27 Apr 2022 |
Research article |
Intelligent and Autonomous Systems
Emotion Recognition using Cross-Attentional AudioVisual Fusion
Purchased on Istockphoto.com. Copyright.
Multimodal analysis has recently drawn much interest in affective computing, since it can improve the overall accuracy of emotion recognition (ER) over isolated unimodal approaches. In this work, we explored the fusion of audio (A) and visual (V) modalities in a complementary fashion in order to extract robust multimodal feature representations. The objective was to address the problem of continuous emotion recognition, where we aim to estimate the wide range of human emotions on a continuous scale of valence and arousal. Specifically, we introduced a cross-attentional fusion approach to extract the salient features across AV modalities, allowing for an accurate prediction of continuous values of valence and arousal. Our new cross-attentional AV fusion model efficiently leverages the intermodal AV relationships. In particular, it computes cross-attention weights to focus on the more relevant features across individual modalities, thereby combines contributive feature representations, which are then fed to prediction layers to predict valence and arousal.

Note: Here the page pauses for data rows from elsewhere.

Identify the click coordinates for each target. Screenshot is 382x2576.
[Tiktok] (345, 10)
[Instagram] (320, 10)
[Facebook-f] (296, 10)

Our work has a lot of potential in real-world applications such as pain intensity estimation, depression level estimation, etc., and in health care, driver fatigue detection in driver assistance systems, etc.
Emotion Recognition: A Challenging Task
Automatic recognition and analysis of human emotions have drawn much attention over the past few decades. It has a wide range of applications in various fields, such as health care (anger, fatigue, depression and pain assessment), robotics (human-machine interaction), driver assistance (driver condition assessment). Emotion recognition (ER) is a challenging problem since the expressions linked to human emotions are extremely diverse in nature across individuals and cultures.
The Valence-Arousal Space
Recently, real-world applications have brought about a shift in affective computing research from laboratory-controlled environments to more realistic natural settings. This shift has further led to the analysis of a wide range of subtle, continuous emotional states elicited in real-world settings, such as pain intensity estimation, depression level estimation, etc. Normally, continuous ER states are formulated as a dimensional ER problem, where complex human emotions can be represented in a dimensional space. Figure 2 illustrates the two-dimensional space representing emotional states, where valence and arousal are employed as dimensional axes. Valence reflects the wide range of emotions in the dimension of pleasantness, from being negative (sad) to positive (happy), whereas arousal spans the range of intensities from passive (sleepiness) to active (high excitement).
Using Multimodal Systems
Human emotions can be conveyed through various modalities like face, voice, text and biosignals (electroencephalogram, electrocardiogram, etc.), each typically carrying diverse information. Although human emotions can be expressed through various modalities, vocal and facial modalities are the predominant contact-free channels in videos carrying complementary information. In this work, we investigated the prospect of efficiently leveraging the complementary nature of AV relationships captured in videos to improve the performance of multimodal systems over unimodal ones. For instance, when the facial modality is missing due to pose, blur, low illumination, etc., we can still leverage the audio modality to estimate the emotional state, and vice versa.
Given the set of video sequences, we extracted the audio and visual streams separately, where the visual stream is preprocessed to obtain cropped and aligned images and the audio stream is processed to obtain spectrograms of the corresponding visual clips. Then they were fed to visual and audio backbones to extract the corresponding visual and audio features respectively, which was further fed to the cross-attentional model. In the fusion (cross-attentional) model, we obtained the attention weights for each modality based on the correlation measure across the audio and visual features. The higher correlation measure shows that the corresponding audio and visual features are highly related to each other and carry relevant information. The final attended features are then obtained using the attention weights and fed to the prediction layer to estimate the predictions of valence and arousal.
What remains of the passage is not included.